I would suggest that you training needs need to be re-examined if you aren't actually achieving your goals ie. effecting a change in skills or the acquiring of a new skills. You call it an 'acquired' skill but I think you mean a long established behaviour. It would seem that you need to include an element of challenging that previous behaviour in your training design as well as reinforcing why the new skill is better or more compliant etc.
As regards adult learning, teaching is a good method for younger learners however adults learn differently. Adults learn best when they are involved in negotiation, derive their own goals, diagnose their own needs, are willing to alter,make use of their experience, are activity based, acknowledge the importance of process etc etc and so I could go on. If you are relying on 'showing' its too simplistic for adult trainees.
Furthermore you may have other barriers to learning such as opposition from the boss, pressures of work, resentment of training, fear of change, laziness, previous experience of incompetent training ,past experience of lack of support in transferring learning into workplace.
Your evaluation should occur before, during, immediately after and 3 months after a training intervention has occured - are you sure this is occurring? Your TNA should identify all these issues and needs to be revisited if your outputs are not delivering.
>>>are responsible making sure that our colleagues coordinators are informed and trained on all the latest developments
If your statement is correct then you are informing people and you should have no issue. You are making them aware, they simply aren't doing it.
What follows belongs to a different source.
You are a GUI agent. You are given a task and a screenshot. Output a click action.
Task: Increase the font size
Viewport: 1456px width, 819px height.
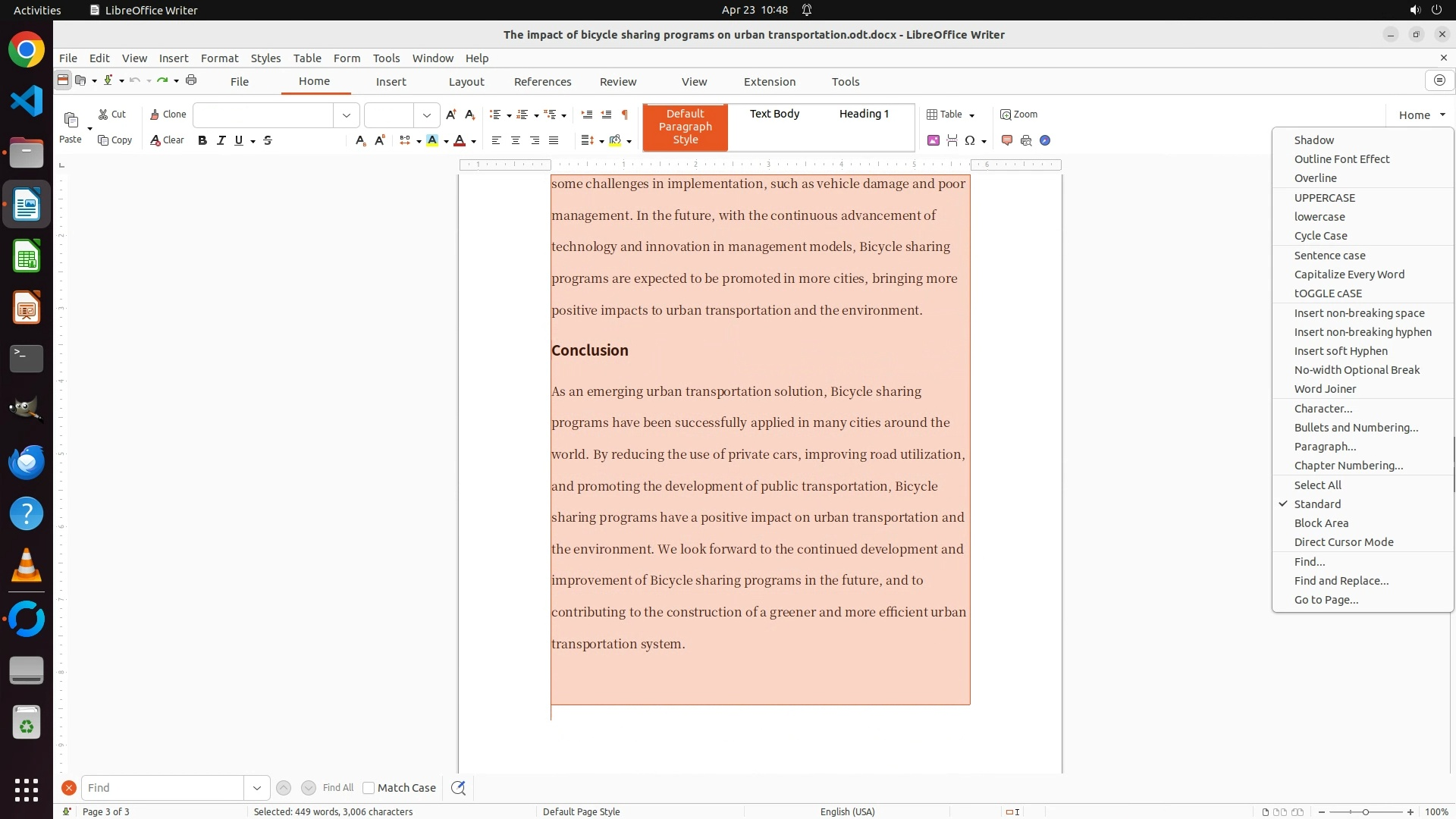click(x=451, y=115)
However, I would suggest your statement is incorrect and as a trainer you are responsible for ensuring learning occurs, ie. the development of HR through learning, including the successful transference and implementation of skills. If I'm right and I'm sure your job description is as I say then you have a right to take things further as you personally aren't performing and you aren't developing staff - you might even be bonuses on this aspect of results. I'd bring this to the attention of your training manager otherwise you may just spiral into a circle of demotivation. As regards my experiences of other organisations well it all depends on how large the company is and how large the training department is and how well the management support and believe in training. I'd recommend you bring it up and if it falls on deaf ears then you'll know what type of culture you have. I could go on but I've said enough already.